Towards a grounded extraction of semantic information from private data

This proposal outlines the development of a knowledge acquisition system for Vendia, inspired by Microsoft's GraphRAG, which extracts semantic information from private client data to construct knowledge graphs. These graphs provide deep, contextually relevant insights for data categorization and analysis to enhance AI applications such as event-driven pipelines, natural language analytics, and conversational task completion.


Knowledge graphs and large language models (LLMs) have become a powerful tool for extracting and generating information from text. The recent success of the Retrieval-Augmented Generation (RAG) agent has shown that LLMs can be used to generate new knowledge by querying a knowledge graph. This approach has been used to generate conversational agents, answer questions, and even create clinical decision support systems.

However, one of the most pressing challenges in modern AI systems is the unreliability of LLMs to produce accurate and reliable information. Even in traditional ML systems, the classification and clustering of data is often brittle and prone to error. Historically, knowledge-based systems have been used to ground the information that an AI system produces, but these knowledge bases are often incomplete and require manual curation. Much of the work in this area has focused on either using logical reasoning to acquire new knowledge or using statistical methods to infer new knowledge.

Microsoft's Jonathan Larson presents GraphRAG.

Recent work has achieved success by using LLMs to generate new knowledge, showing that the weighted relationships extracted among entities are far richer than a simple co-occurence matrix. However, the challenge remains in finding semantic aggregations, hierarchies, and deep relationships among entities. Microsoft has been working on GraphRAG to build a RAG agent that leverages a knowledge graphs extracted from private data. They define private data as "data that an LLM is not trained on and has never seen before, such as an enterprise’s proprietary research, business documents, or communications."

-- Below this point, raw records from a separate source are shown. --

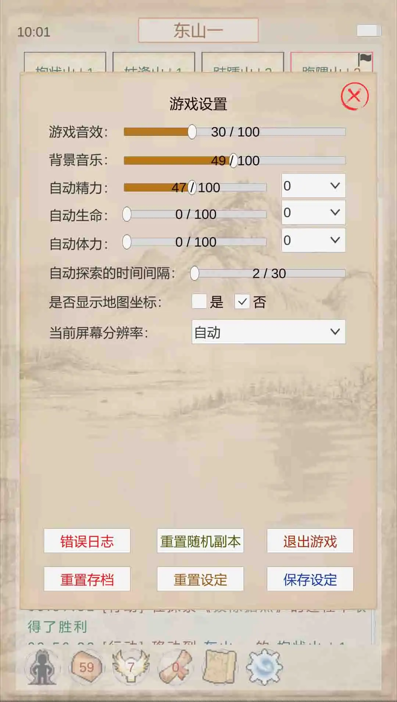Close the game settings dialog
397x702 pixels.
coord(354,96)
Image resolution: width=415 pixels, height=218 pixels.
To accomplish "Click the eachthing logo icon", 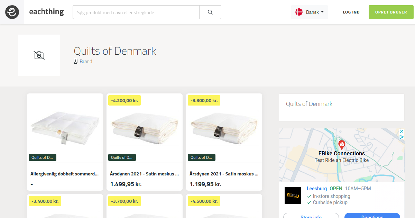I will (12, 12).
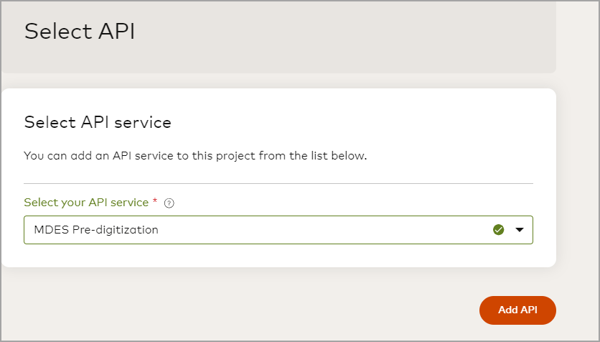The image size is (600, 342).
Task: Select the "Select your API service" field label
Action: (86, 203)
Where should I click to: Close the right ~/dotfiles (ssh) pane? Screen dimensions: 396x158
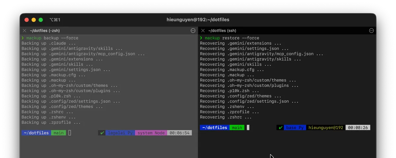[x=203, y=31]
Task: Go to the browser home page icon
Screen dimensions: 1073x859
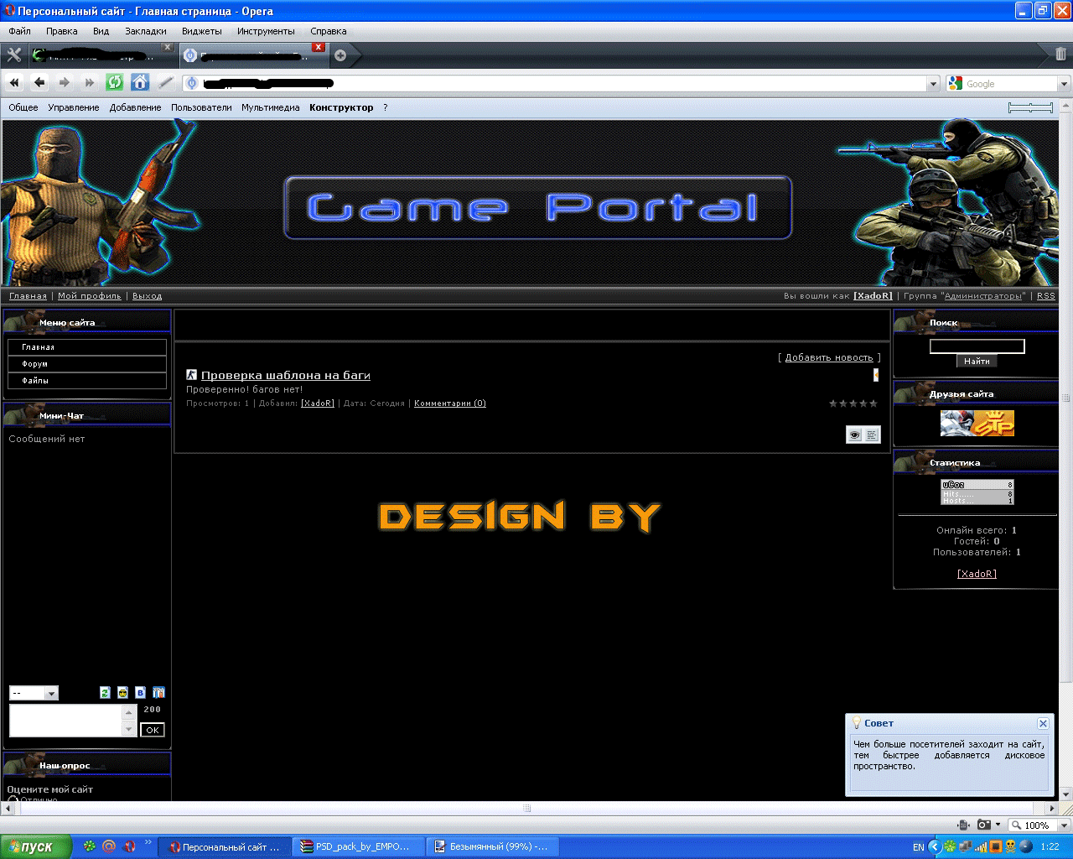Action: pos(140,82)
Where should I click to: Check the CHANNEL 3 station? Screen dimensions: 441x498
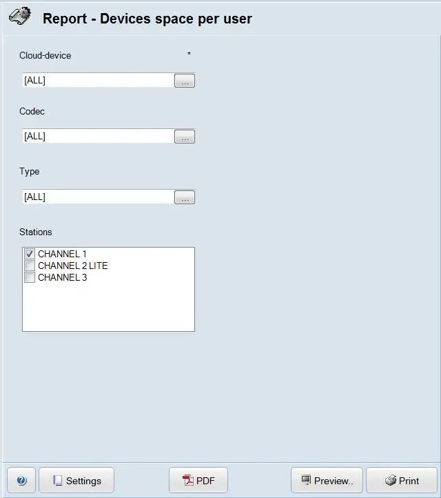coord(30,277)
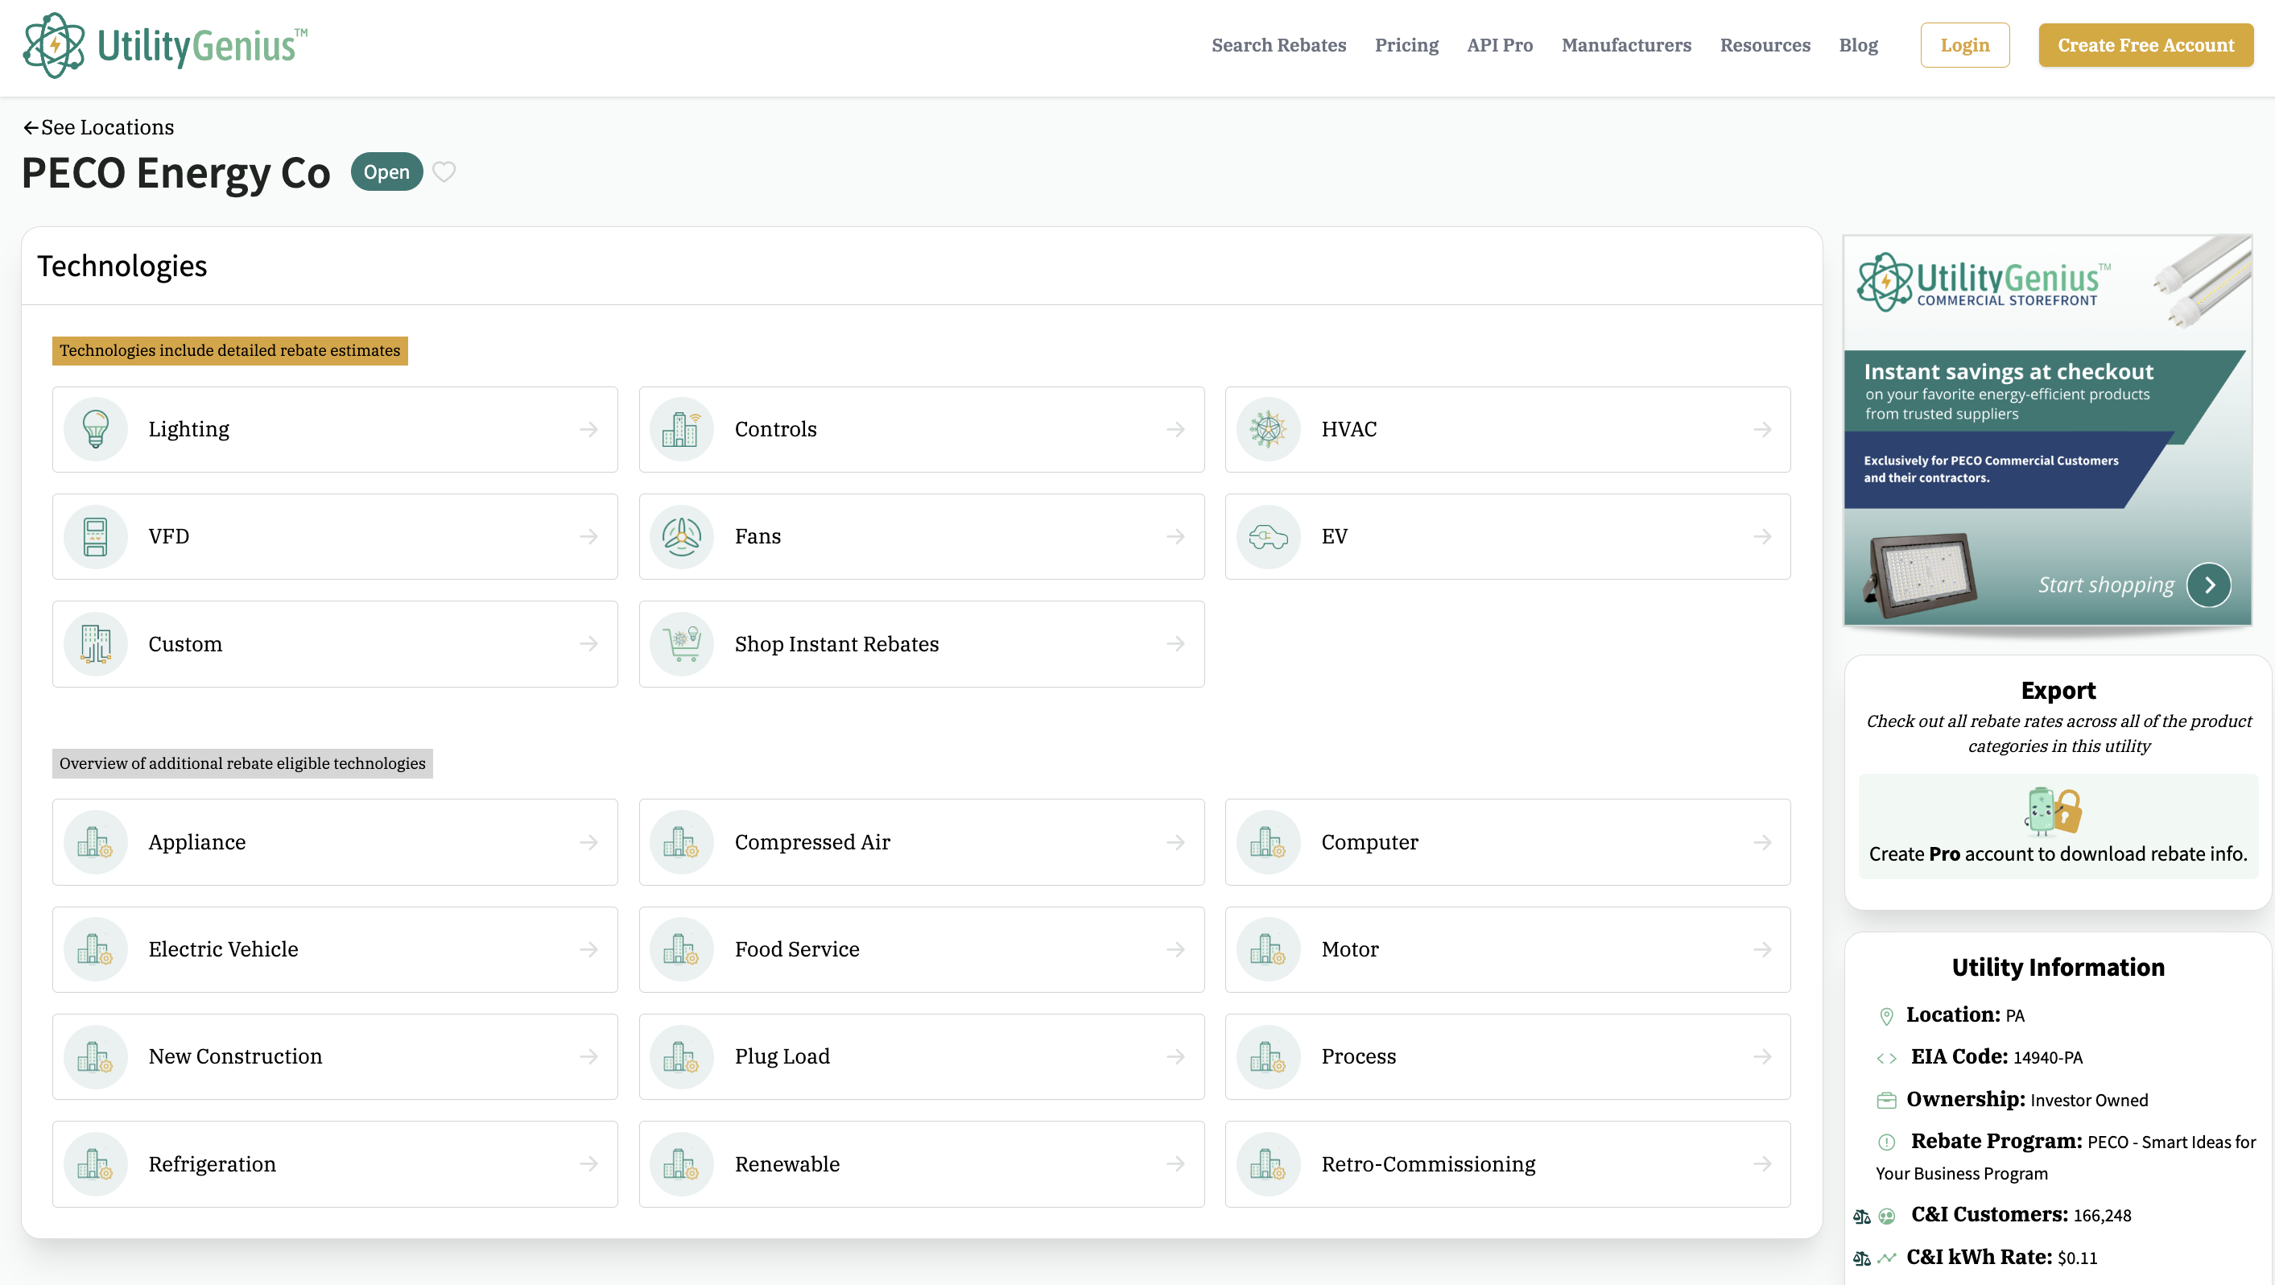Click the Shop Instant Rebates cart icon
Viewport: 2275px width, 1285px height.
click(x=681, y=643)
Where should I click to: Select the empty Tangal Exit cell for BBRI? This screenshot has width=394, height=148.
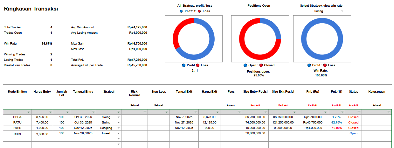click(184, 133)
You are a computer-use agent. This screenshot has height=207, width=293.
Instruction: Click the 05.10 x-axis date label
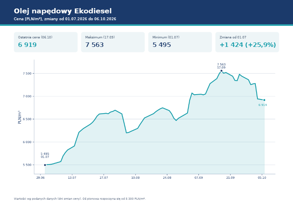262,177
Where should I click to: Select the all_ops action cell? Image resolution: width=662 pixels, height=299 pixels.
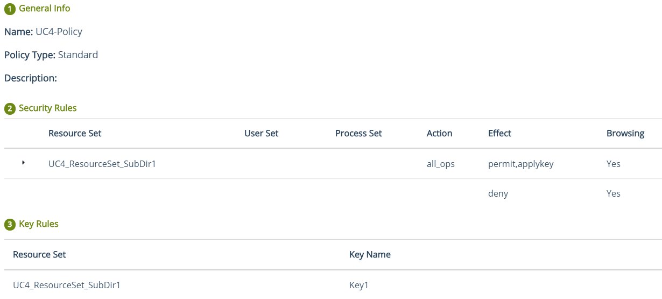[x=440, y=164]
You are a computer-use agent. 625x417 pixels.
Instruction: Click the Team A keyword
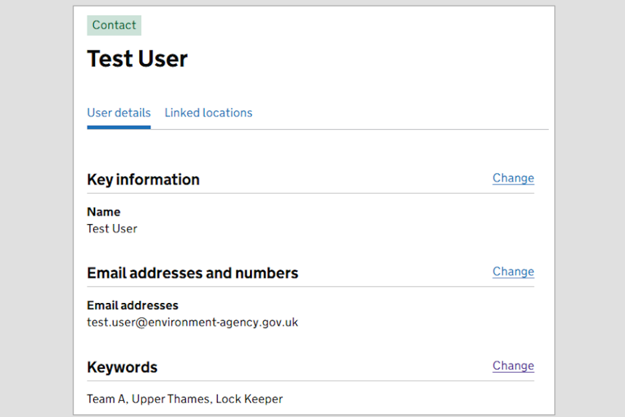[106, 399]
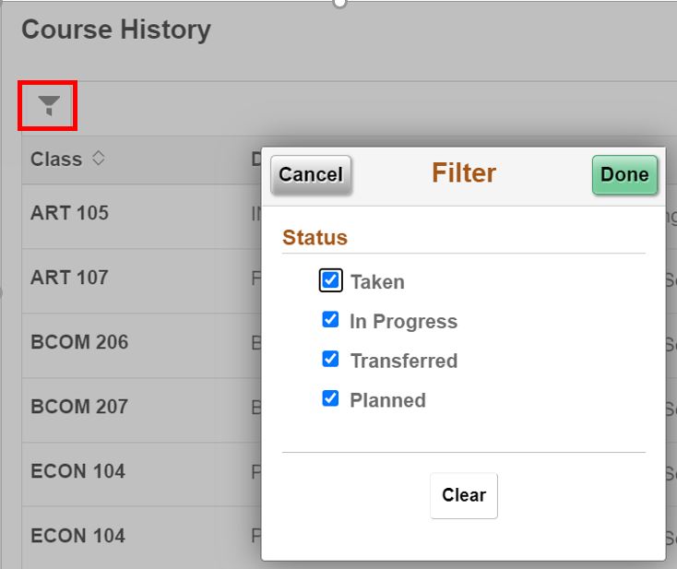Click the last ECON 104 row
This screenshot has height=569, width=677.
77,536

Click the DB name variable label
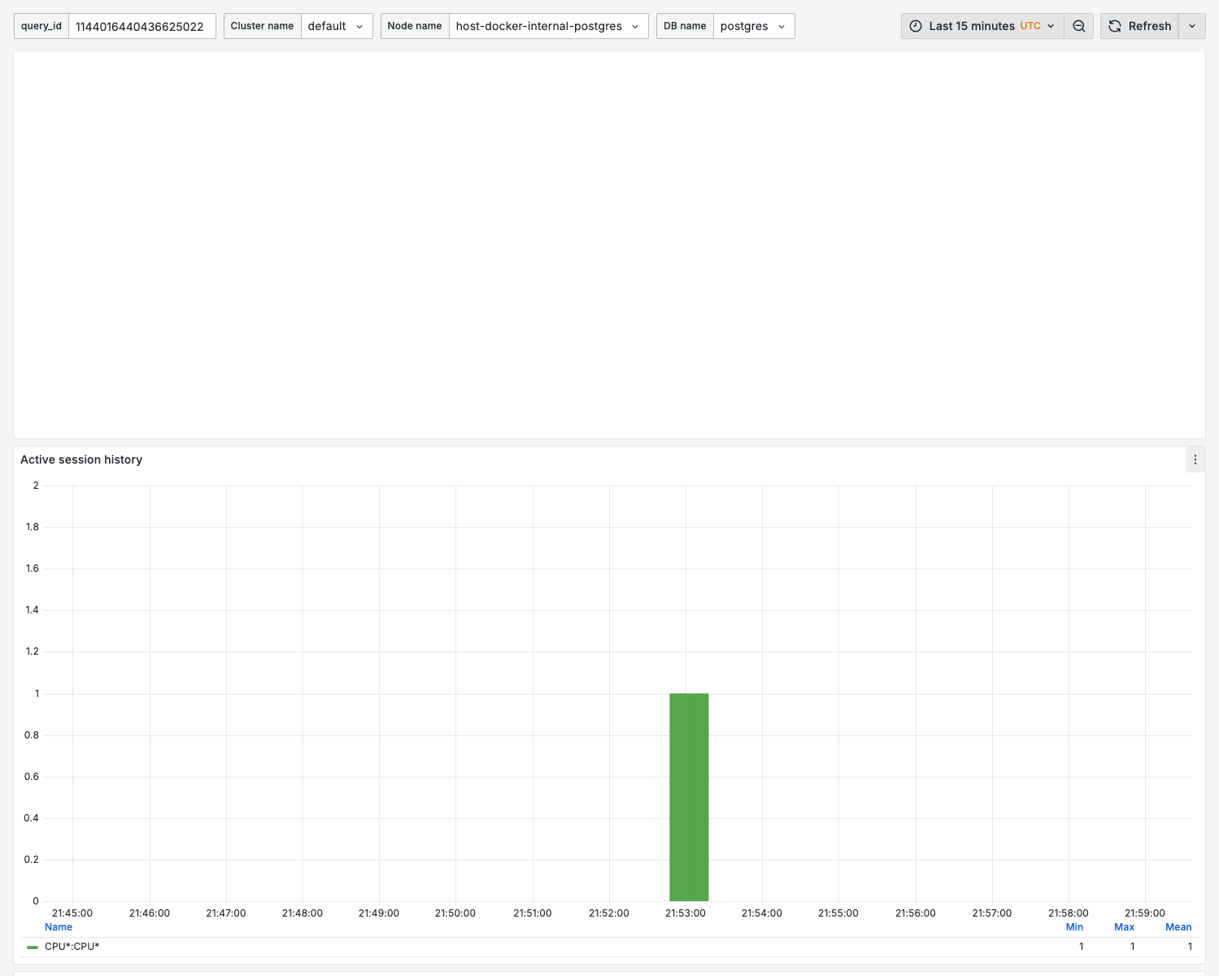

While RAG is an incredibly useful tool, we often want our systems to behave like systems, not people. In Vendia's product landscape, there's room for both: deep semantic representations of client data enable rich conversational interactions and agent behavior

Knowledge Graph Acquisition

In a recent discussion with Eleni about Vendia, she mentioned the company's potential interest in the automatic categorization of client data. One significant challenge in using LLMs and RAG agents with private data is the data retention policies of LLM providers and the ability to use client data for online model training.

A key advantage of a GraphRAG-like knowledge acquisition system is its ability to extract a knowledge graph, including deep semantic relationships among nodes, directly from the client's data. This approach trades the traditional ML train/eval/validate loop with a higher runtime and context length cost, but has the advantage of extracting far richer semantic relations. Since the knowledge graph is derived from and directly references the client's data, its semantics uniquely reflect the context of their domain.

The Proposal

To illustrate the value I can bring to Vendia, I propose developing a knowledge acquisition system that extracts semantic information from client data and constructs a knowledge graph for its categorization and analysis. This system, inspired by the GraphRAG approach, will be customized to meet the specific needs of Vendia and its clients. It will serve as the foundational context layer for any AI systems Vendia develops, offering a rich, deep, and contextually relevant understanding of each client's data.

One potential application of this system is a data categorization tool that automatically tags and organizes client data points to facilitate the creation and management of event-driven pipelines.

Furthermore, a trend in enterprise products is the integration of assistant interfaces like SAP's Joule and Microsoft's Copilot. A robust knowledge acquisition layer will provide the semantic foundation necessary for advanced agent behaviors such as natural language analytics, conversational task completion, and globally aware agent planning and decision making.

My research experience at the Language Endowed Intelligent Agent's Lab at Rensselaer Polytechnic Institute, where I was a doctoral candidate and research fellow, along with my background as a designer and engineer, uniquely qualifies me to lead this initiative at Vendia. I am highly passionate about the careful application of AI to complex business and human problems, and would love the opportunity to drive the future of data connectivity with you.